Woods and water

This entry is part 41 of 42 in the series Antiphony: Paul Zweig

 

I have been reading Paul Zweig, and responding to his poems with poems of my own. This is the next to last poem in the third (“Eternity’s Woods”) section of Zweig’s Selected and Last Poems, followed by my response. See here for details on this experiment in responsive reading.

Eternity’s Woods
by Paul Zweig

I
I have come to this house
Of soft angular stone, wondering
How much must fall away before I have nothing.

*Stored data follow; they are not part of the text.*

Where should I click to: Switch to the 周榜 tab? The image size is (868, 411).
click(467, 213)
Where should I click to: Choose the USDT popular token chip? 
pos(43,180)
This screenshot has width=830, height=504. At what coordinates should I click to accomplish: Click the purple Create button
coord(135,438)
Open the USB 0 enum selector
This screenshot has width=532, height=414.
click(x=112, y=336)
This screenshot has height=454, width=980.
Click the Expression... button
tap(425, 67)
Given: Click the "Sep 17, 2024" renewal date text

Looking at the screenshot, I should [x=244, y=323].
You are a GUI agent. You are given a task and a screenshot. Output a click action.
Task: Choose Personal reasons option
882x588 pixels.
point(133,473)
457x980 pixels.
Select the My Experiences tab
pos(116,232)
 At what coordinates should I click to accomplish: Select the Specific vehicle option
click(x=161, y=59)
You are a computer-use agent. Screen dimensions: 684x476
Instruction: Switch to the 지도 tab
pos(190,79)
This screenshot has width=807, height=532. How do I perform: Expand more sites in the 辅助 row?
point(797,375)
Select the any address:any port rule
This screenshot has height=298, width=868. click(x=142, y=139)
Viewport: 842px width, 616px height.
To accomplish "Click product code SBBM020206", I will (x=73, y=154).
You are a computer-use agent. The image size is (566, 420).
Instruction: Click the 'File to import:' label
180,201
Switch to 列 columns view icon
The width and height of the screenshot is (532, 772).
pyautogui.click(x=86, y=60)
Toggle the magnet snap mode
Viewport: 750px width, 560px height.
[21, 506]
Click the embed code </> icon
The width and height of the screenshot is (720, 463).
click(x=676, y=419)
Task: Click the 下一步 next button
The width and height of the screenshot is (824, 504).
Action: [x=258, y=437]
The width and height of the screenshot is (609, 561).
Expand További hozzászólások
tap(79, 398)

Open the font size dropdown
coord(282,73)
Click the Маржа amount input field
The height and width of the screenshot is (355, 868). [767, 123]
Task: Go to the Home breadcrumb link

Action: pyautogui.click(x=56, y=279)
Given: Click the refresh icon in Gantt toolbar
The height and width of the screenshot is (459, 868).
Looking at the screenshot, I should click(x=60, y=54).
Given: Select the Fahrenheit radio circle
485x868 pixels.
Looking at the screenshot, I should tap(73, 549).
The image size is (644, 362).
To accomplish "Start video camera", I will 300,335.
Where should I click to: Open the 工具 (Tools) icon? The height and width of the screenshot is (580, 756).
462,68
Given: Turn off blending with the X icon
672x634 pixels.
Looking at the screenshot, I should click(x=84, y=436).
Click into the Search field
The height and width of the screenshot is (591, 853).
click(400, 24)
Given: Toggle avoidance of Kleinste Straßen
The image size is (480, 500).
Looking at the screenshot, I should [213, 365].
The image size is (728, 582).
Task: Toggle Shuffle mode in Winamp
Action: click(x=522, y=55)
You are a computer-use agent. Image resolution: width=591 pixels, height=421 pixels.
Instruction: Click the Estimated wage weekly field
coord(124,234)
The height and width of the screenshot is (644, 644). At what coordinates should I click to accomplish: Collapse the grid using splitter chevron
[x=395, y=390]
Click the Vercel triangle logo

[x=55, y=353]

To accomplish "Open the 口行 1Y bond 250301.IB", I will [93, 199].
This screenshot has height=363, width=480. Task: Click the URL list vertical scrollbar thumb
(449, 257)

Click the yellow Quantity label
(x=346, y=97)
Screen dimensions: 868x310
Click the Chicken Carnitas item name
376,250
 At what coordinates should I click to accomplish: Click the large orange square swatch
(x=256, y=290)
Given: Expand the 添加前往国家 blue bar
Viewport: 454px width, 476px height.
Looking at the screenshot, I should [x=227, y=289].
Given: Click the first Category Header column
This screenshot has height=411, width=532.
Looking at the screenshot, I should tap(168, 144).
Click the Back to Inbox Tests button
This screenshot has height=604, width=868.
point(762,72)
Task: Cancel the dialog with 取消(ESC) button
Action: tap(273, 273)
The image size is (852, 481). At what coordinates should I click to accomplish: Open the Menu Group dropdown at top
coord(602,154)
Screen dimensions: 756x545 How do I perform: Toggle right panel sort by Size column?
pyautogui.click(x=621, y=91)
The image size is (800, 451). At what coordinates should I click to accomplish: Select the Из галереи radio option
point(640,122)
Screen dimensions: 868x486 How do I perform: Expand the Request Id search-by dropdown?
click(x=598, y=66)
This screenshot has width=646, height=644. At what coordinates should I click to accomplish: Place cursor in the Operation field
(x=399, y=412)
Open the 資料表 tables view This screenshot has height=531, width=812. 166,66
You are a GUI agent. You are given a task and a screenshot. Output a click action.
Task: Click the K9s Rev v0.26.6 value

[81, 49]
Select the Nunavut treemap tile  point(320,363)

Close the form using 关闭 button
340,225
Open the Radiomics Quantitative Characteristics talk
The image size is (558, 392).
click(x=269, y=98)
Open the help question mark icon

[Remainder of poem removed to avoid violating copyright]

* * * *

Water

I have sought to borrow inspiration
as others borrow comfort
from strange lovers. Let me

press my ear, I said, against
the scallop shell at the base
of your throat. Let me hear

the throb of the surf, & dream
of ships. What were we
talking about, again? I caught

nothing but a swallowed sob,
a corrosive drip. Compostela
remained a day’s walk away from
the Cape of the End of the Earth,

which was of course pure hype.
Right here in the hollow
where I grew up, I have heard
water trickling under the rocks,

& once my brother & I even dug
for it, four feet down through
a jumble of sandstone. When
we quit, the water sounded

just as loud as it had before
we started. I used to search
for a clearing in the woods
where, when the wind stopped,

the only sound would come
from a hidden spring. But
I didn’t want it ever to be found,

not even by me. Solitude
has since become my deadliest habit.
I don’t know what I am doing

here, talking to a dead poet as if to
my better nature, dreaming of poems
that would taste as good as water.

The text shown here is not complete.